Non-Streaming Response

For standard (non-streaming) responses from OpenAI:

import openai
from encypher.core import MetadataEncoder
from datetime import datetime, timezone
import json

# Initialize OpenAI client
client = openai.OpenAI(api_key="your-api-key")

# Create a metadata encoder
encoder = MetadataEncoder(secret_key="your-secret-key")  # Optional: secret_key is only needed if you want HMAC verification

# Create a completion
response = client.chat.completions.create(
    model="gpt-4",
    messages=[
        {"role": "system", "content": "You are a helpful assistant."},
        {"role": "user", "content": "Write a short paragraph about AI ethics."}
    ]
)

# Get the response text
text = response.choices[0].message.content

# Create metadata
metadata = {
    "model": response.model,
    "organization": "YourOrganization",
    "timestamp": datetime.now(timezone.utc).isoformat(),
    "prompt_tokens": response.usage.prompt_tokens,
    "completion_tokens": response.usage.completion_tokens,
    "total_tokens": response.usage.total_tokens
}

# Embed metadata
encoded_text = encoder.encode_metadata(text, metadata)

print("Original response:")
print(text)
print("\nResponse with embedded metadata:")
print(encoded_text)

# Later, extract and verify the metadata
extracted_metadata = encoder.decode_metadata(encoded_text)
verification_result = encoder.verify_text(encoded_text, secret_key="your-secret-key")  # Pass the same secret_key used during encoding

print("\nExtracted metadata:")
print(json.dumps(extracted_metadata, indent=2))
print(f"Verification result: {'✅ Verified' if verification_result else '❌ Failed'}")

Streaming Response

For streaming responses, use the StreamingHandler:

import openai
from encypher.streaming import StreamingHandler
from datetime import datetime, timezone

# Initialize OpenAI client
client = openai.OpenAI(api_key="your-api-key")

# Create metadata
metadata = {
    "model": "gpt-4",
    "organization": "YourOrganization",
    "timestamp": datetime.now(timezone.utc).isoformat()
}

# Initialize the streaming handler
handler = StreamingHandler(metadata=metadata, secret_key="your-secret-key")  # Optional: secret_key is only needed if you want HMAC verification

# Create a streaming completion
completion = client.chat.completions.create(
    model="gpt-4",
    messages=[
        {"role": "system", "content": "You are a helpful assistant."},
        {"role": "user", "content": "Write a short paragraph about AI ethics."}
    ],
    stream=True
)

# Process each chunk
full_response = ""
for chunk in completion:
    if hasattr(chunk.choices[0].delta, 'content') and chunk.choices[0].delta.content:
        content = chunk.choices[0].delta.content

        # Process the chunk
        processed_chunk = handler.process_chunk(chunk=content)

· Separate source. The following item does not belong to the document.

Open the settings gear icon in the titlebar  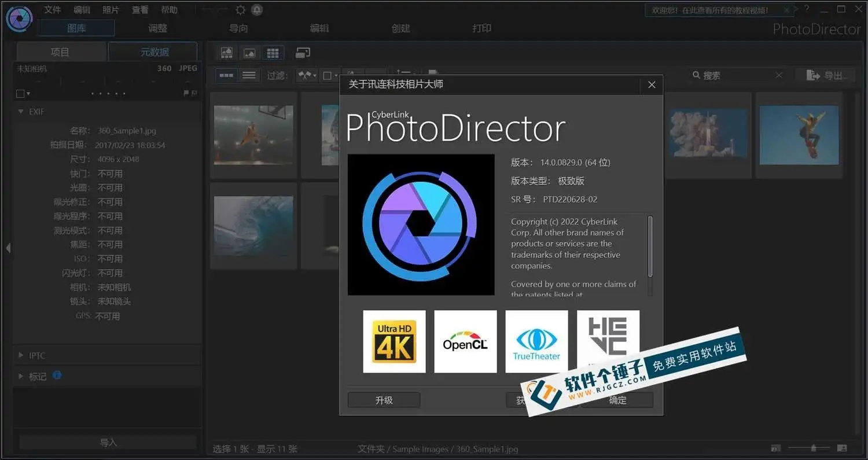[x=240, y=9]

        # Print and accumulate the processed chunk
        print(processed_chunk, end="", flush=True)
        full_response += processed_chunk

# Finalize the stream
handler.finalize()

print("\n\nStreaming completed!")

# Extract and verify the metadata
from encypher.core import MetadataEncoder

encoder = MetadataEncoder(secret_key="your-secret-key")  # Optional: secret_key is only needed if you want HMAC verification
extracted_metadata = encoder.decode_metadata(full_response)
verification_result = encoder.verify_text(full_response, secret_key="your-secret-key")  # Pass the same secret_key used during encoding

print("\nExtracted metadata:")
print(json.dumps(extracted_metadata, indent=2))
print(f"Verification result: {'✅ Verified' if verification_result else '❌ Failed'}")

Advanced Integration

Function Calling

When using OpenAI's function calling feature:

import openai
from encypher.core import MetadataEncoder
from datetime import datetime, timezone
import json

# Initialize OpenAI client
client = openai.OpenAI(api_key="your-api-key")

# Define functions
functions = [
    {
        "type": "function",
        "function": {
            "name": "get_weather",
            "description": "Get the current weather in a given location",
            "parameters": {
                "type": "object",
                "properties": {
                    "location": {
                        "type": "string",
                        "description": "The city and state, e.g. San Francisco, CA"
                    },
                    "unit": {
                        "type": "string",
                        "enum": ["celsius", "fahrenheit"]
                    }
                },
                "required": ["location"]
            }
        }
    }
]

# Create a completion with function calling
response = client.chat.completions.create(
    model="gpt-4",
    messages=[
        {"role": "system", "content": "You are a helpful assistant."},
        {"role": "user", "content": "What's the weather like in San Francisco?"}
    ],
    tools=functions,
    tool_choice="auto"
)

# Get the response
message = response.choices[0].message

# Check if the model wants to call a function
if message.tool_calls:
    # Get the function call
    function_call = message.tool_calls[0].function
    function_name = function_call.name
    function_args = json.loads(function_call.arguments)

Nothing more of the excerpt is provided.